Dies dürfte in einem – nach dem Verfahrensrecht des CAS möglichen – „Consent Award“ geschehen sein. Das entspricht in etwa einem gerichtlich vollstreckbaren protokollierten Vergleich aller Parteien. Es ist also nicht von vornherein auszuschließen, dass sich hier bei der Überprüfung der Sach- und Rechtslage durch die Parteien, die Fifa und den CAS eine ähnliche Entwicklung ergeben könnte. Jedenfalls halte ich das für eine kluge Argumentation, die womöglich für alle Beteiligten, sollten sich dafür Anhaltspunkte ergeben, Lösungen beinhaltet.
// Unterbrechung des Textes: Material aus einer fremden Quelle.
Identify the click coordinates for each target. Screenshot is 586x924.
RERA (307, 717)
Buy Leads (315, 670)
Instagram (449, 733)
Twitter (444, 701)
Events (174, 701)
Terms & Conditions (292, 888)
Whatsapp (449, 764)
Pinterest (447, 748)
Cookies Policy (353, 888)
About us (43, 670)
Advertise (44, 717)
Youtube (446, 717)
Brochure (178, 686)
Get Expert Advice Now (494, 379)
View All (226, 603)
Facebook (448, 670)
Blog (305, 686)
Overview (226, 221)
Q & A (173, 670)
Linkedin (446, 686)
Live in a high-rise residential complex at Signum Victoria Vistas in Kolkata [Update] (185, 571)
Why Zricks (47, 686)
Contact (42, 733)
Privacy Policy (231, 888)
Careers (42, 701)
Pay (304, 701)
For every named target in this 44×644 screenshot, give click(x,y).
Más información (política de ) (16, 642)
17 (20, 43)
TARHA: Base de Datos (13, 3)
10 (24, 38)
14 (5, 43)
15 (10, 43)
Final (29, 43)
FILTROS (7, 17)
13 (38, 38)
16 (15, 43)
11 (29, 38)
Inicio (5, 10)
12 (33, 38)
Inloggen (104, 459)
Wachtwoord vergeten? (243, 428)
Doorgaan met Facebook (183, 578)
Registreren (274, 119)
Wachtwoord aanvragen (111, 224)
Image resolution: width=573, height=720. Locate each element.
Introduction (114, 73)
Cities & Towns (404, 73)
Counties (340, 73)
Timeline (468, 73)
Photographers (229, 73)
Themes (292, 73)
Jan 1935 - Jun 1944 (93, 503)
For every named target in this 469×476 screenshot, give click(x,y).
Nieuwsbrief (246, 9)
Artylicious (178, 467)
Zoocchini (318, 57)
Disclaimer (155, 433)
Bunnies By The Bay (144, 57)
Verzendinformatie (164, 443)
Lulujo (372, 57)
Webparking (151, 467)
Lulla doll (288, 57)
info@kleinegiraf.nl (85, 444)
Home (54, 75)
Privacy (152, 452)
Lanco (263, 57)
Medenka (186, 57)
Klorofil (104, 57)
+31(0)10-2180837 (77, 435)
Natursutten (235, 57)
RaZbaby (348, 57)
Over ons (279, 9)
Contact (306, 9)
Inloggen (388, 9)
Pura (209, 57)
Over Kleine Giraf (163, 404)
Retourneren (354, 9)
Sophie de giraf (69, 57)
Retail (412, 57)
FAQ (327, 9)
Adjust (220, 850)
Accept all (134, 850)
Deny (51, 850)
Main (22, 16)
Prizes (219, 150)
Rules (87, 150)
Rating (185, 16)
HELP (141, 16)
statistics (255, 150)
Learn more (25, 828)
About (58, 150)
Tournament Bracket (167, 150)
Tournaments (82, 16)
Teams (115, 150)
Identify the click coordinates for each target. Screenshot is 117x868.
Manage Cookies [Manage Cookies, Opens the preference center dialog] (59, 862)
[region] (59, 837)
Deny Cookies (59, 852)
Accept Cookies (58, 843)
Olimpija Ljubljana fordert vom 1. FC Köln auf Grundlage eines angeblichen Angebots des kroatischen Erstligisten Dinamo Zagreb 2,5 Millionen Euro Ablöse für Potocnik. Ist dieses Vorgehen rechtens?

Soweit das zu lesen war, hat das Fifa-Tribunal in seiner Entscheidung das behauptete Angebot über 2,5 Millionen Euro, welches von einem Vermittler über einen „Letter of Interest“ überbracht worden sein soll, nicht berücksichtigt und den ausgeurteilten Entschädigungsbetrag gemäß Fifa-Regularien nach den dort vorgesehenen Berechnungsmethoden ermittelt.

Demnach wurden Olimpija Ljubljana von der Fifa vergleichsweise nur 51 750 Euro Schadensersatz zugesprochen, die Potocnik unter Mithaftung des 1. FC Köln an seinen Ex-Club zahlen soll. Wie ist dieser enorme Unterschied zu erklären?

Auch hier ist es aus der Distanz betrachtet nicht klar, was die Parteien dazu en detail vorgetragen haben und nunmehr beim CAS vortragen. Daher lässt sich eine Prognose nur schwerlich machen. Allerdings steht die Fifa-Entscheidung auch hierzu im Raum und es nicht ersichtlich, dass der dort ausgeurteilte Betrag willkürlich beziehungsweise aus der Luft gegriffen ist.

Dürfte Olimpija Ljubljana folglich nur geringe Chancen haben, die geforderte Ablösesumme vom CAS zugesprochen zu bekommen?

Es dürfte vermutlich nicht einfach werden, einen höheren Betrag durchzusetzen, zumal es sich um ein Angebot eines Vermittlers handeln soll und von daher weiter aufgeklärt werden müsste, was dahinter steht. Auch müsste in diesem Zusammenhang aufgeklärt werden, ob der Spieler eine behauptete – angeblich wohl mündlich vereinbarte – „Ausstiegsklausel“ über 100 000 Euro besessen hat.

Ist denn ein von einem Vermittler überbrachter „Letter of Interest“ als rechtsverbindliches Angebot überhaupt ausreichend?

Sollte der CAS es für relevant halten, muss dies im Zweifel durch eine Beweisaufnahme geklärt werden.